■ Items from a data source
════════════════

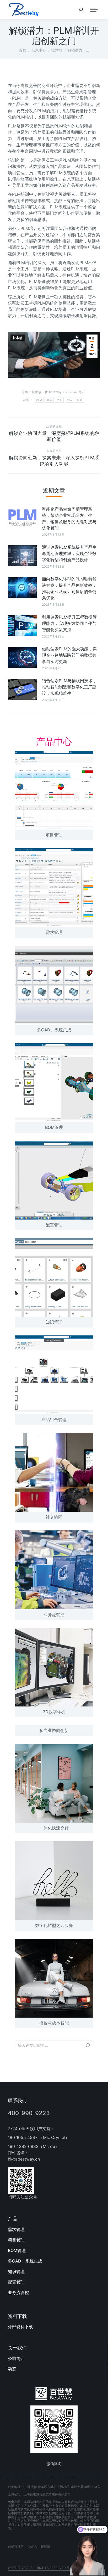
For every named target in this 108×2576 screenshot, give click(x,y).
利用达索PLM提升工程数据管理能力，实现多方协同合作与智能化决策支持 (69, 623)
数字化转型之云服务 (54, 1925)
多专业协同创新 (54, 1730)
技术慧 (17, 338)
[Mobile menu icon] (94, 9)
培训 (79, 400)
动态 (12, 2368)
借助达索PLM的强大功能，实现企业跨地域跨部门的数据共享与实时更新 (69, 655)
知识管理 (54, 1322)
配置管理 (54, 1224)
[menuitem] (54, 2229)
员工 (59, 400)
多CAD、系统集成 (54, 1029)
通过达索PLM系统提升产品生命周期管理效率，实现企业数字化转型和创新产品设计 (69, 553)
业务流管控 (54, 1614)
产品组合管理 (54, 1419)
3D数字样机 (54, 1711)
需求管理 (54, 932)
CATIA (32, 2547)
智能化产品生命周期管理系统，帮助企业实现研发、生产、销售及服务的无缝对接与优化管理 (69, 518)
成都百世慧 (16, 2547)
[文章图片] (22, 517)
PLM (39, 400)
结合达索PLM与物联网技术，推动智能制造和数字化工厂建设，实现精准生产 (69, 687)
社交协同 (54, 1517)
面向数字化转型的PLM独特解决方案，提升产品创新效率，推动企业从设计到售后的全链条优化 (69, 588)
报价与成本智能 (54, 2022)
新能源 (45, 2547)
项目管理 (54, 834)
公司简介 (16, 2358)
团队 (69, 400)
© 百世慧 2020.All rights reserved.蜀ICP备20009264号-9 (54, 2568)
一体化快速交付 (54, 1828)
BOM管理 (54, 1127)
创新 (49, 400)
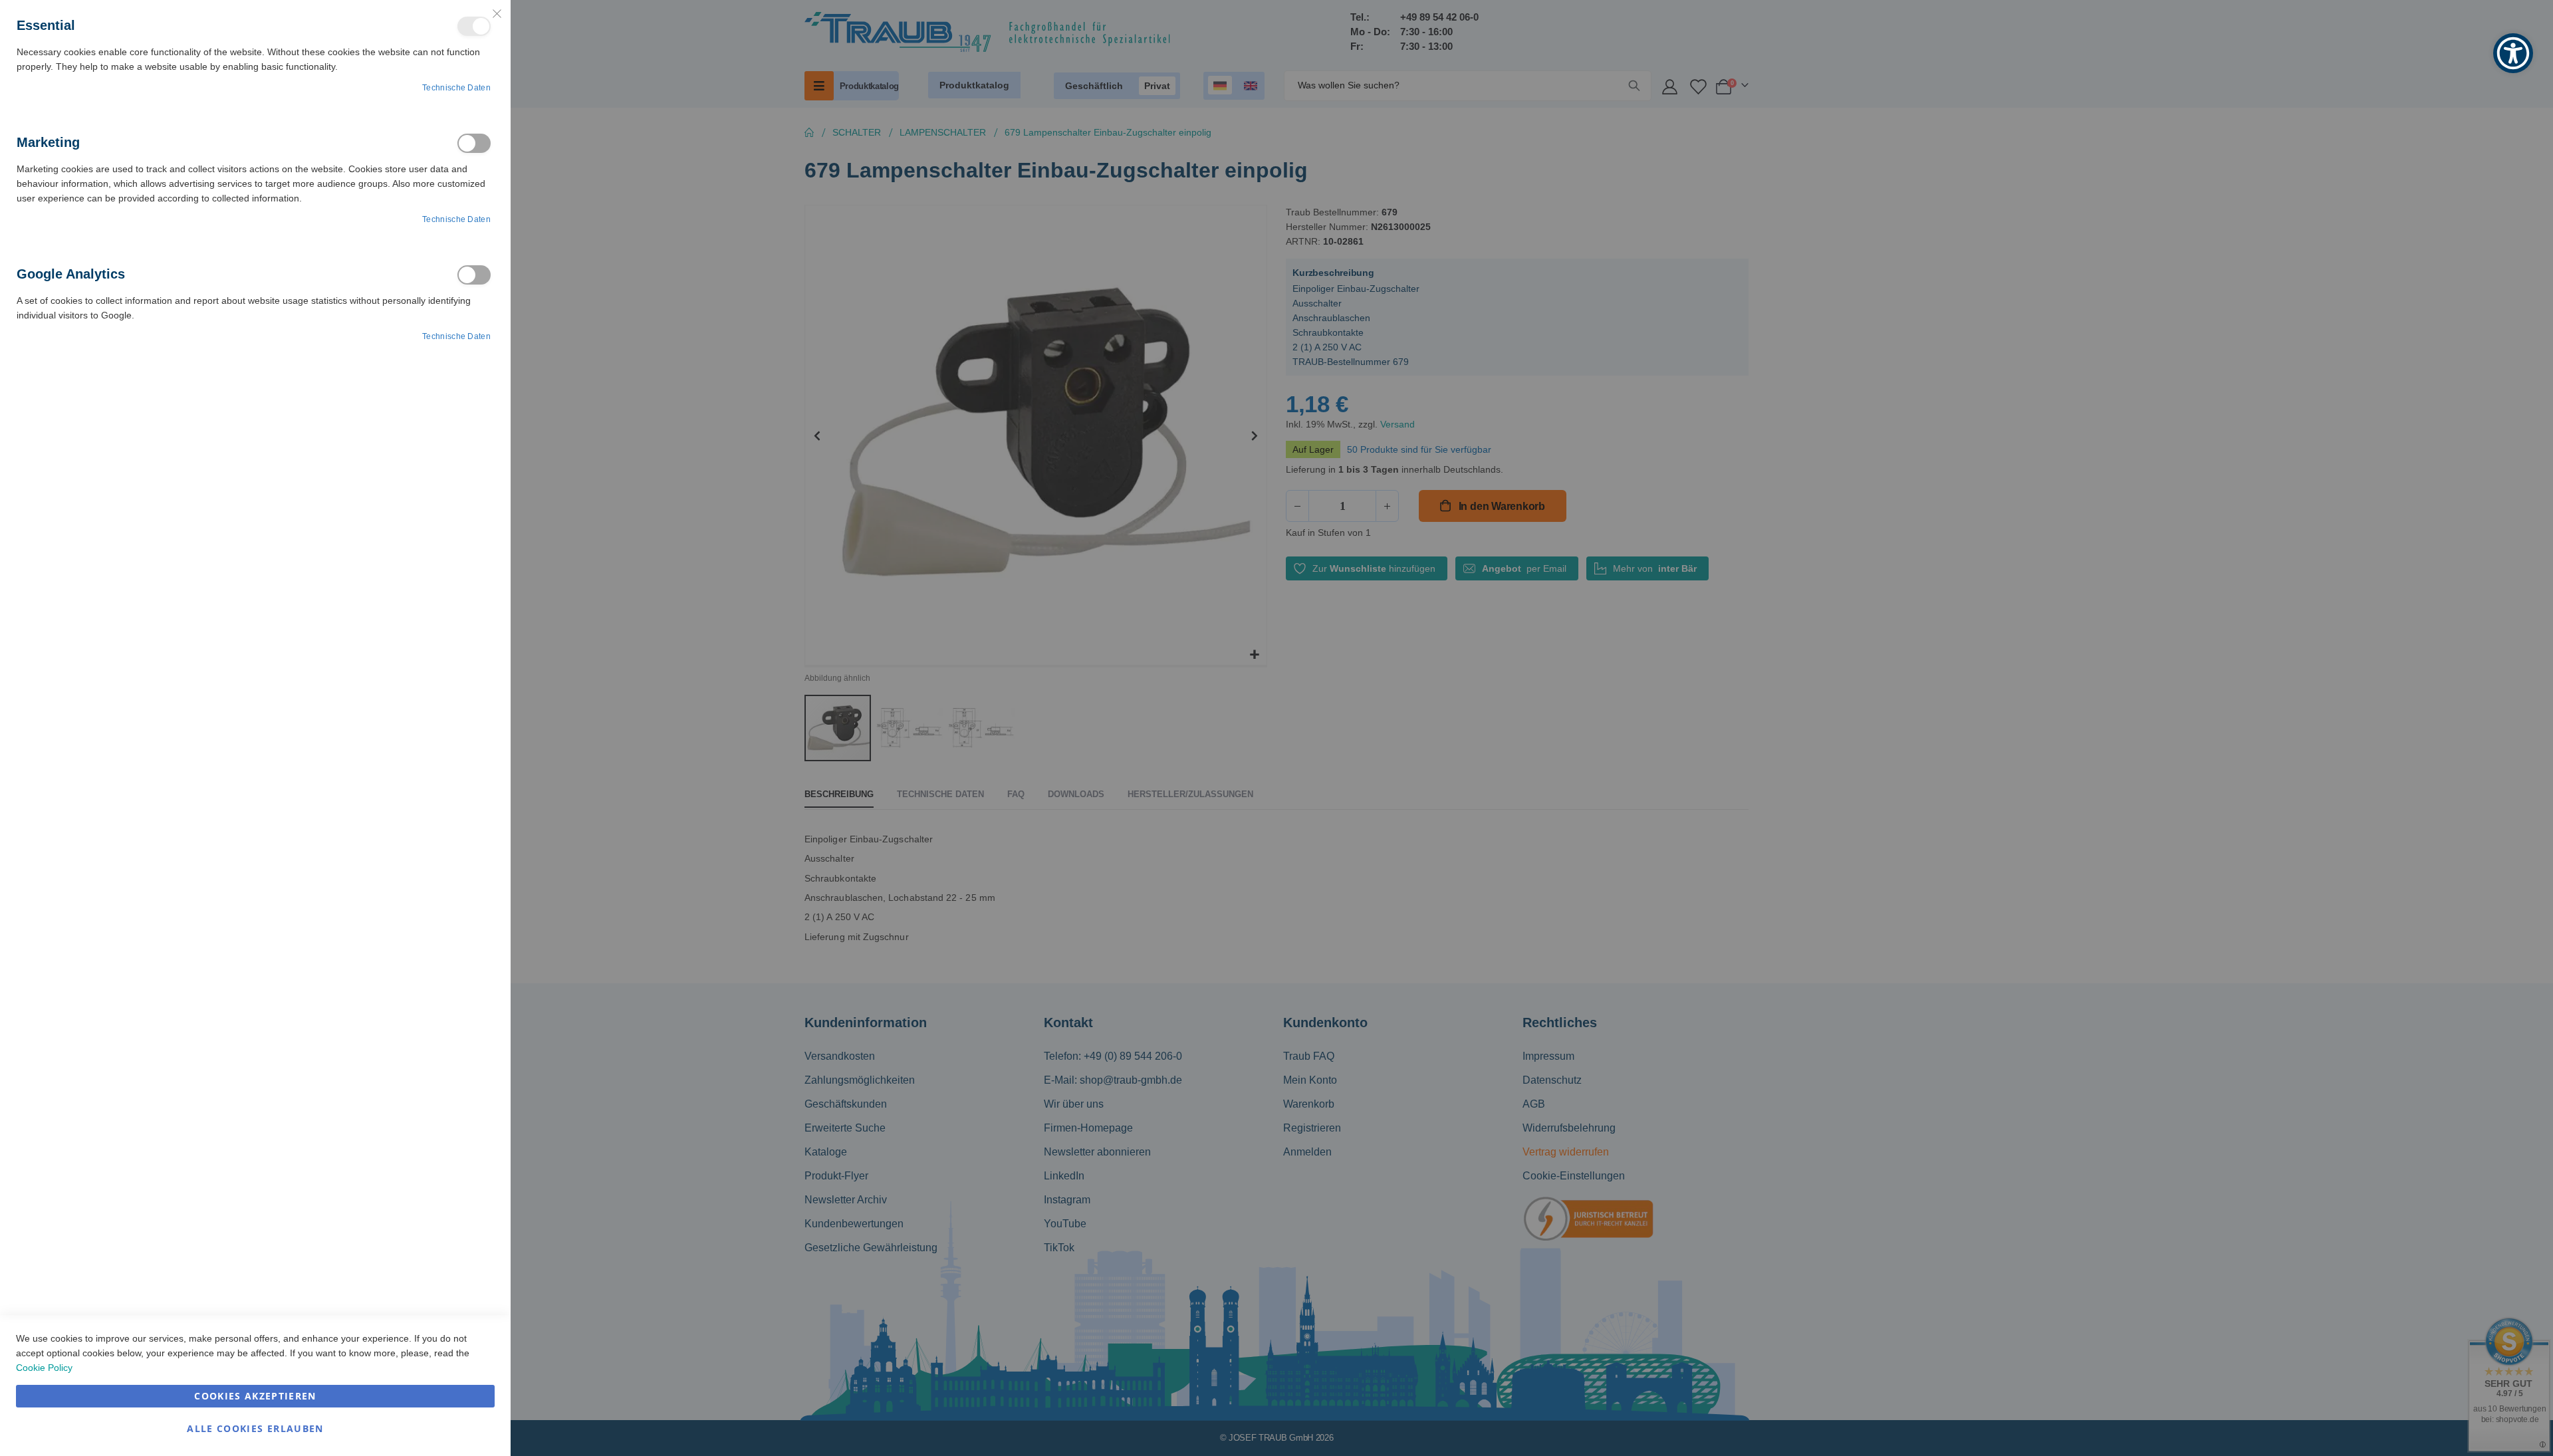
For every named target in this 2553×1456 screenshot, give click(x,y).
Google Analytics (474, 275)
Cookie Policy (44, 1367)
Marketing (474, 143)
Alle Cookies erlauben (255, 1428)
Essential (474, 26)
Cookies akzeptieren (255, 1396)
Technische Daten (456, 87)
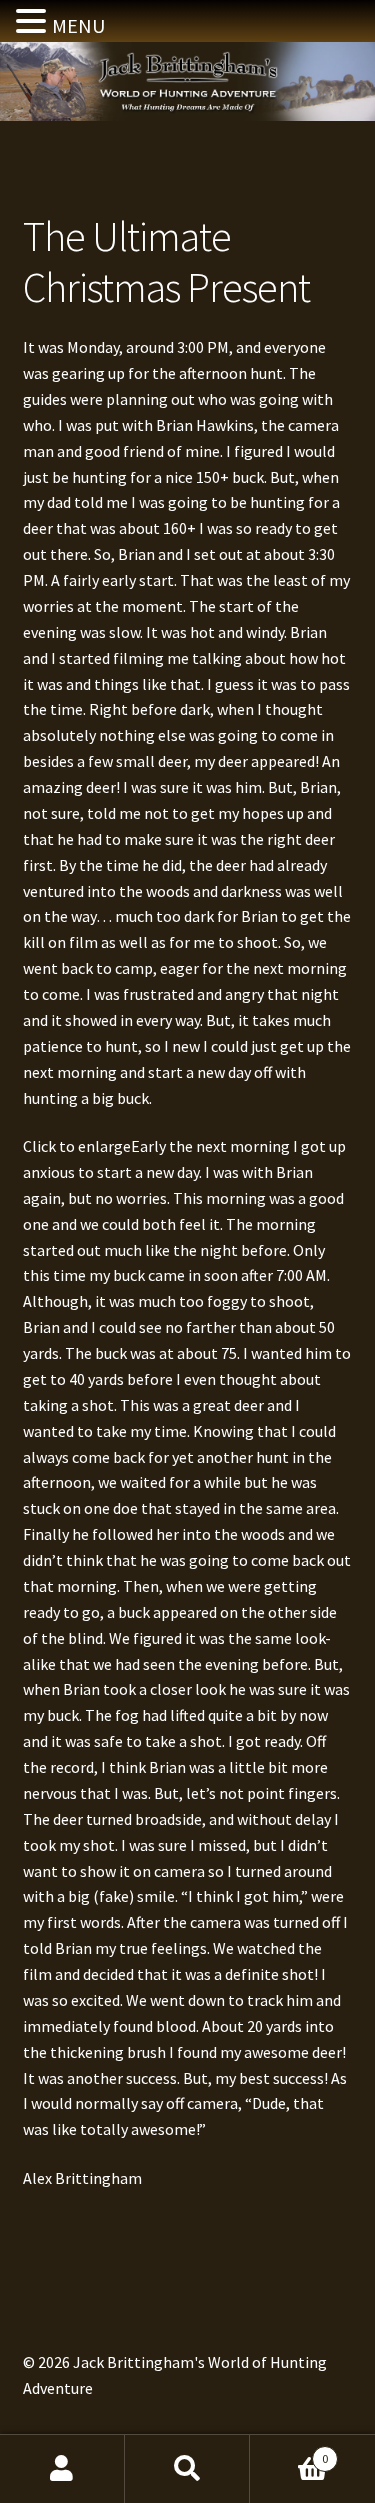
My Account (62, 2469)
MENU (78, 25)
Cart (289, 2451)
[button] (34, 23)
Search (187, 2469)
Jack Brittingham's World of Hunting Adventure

════════════════

■ Goal of the exercise
Look above for the line containing "社交协同 (54, 1517)", then copy exactly from it through the line containing "Essential (474, 26)", keeping both and leaving out pictures. Add nothing else.

■ Solution to the exercise
社交协同 (54, 1517)
面向数字化转型的PLM独特解决方案，提升产品创新效率，推动企业从设计到售后的全链条优化 (69, 588)
报价与成本智能 (54, 2022)
新能源 (45, 2547)
项目管理 (54, 834)
公司简介 (16, 2358)
团队 (69, 400)
© 百世慧 2020.All rights reserved.蜀ICP备20009264号-9 (54, 2568)
一体化快速交付 (54, 1828)
BOM管理 (54, 1127)
创新 (49, 400)
For every named target in this 2553×1456 screenshot, give click(x,y).
Google Analytics (474, 275)
Cookie Policy (44, 1367)
Marketing (474, 143)
Alle Cookies erlauben (255, 1428)
Essential (474, 26)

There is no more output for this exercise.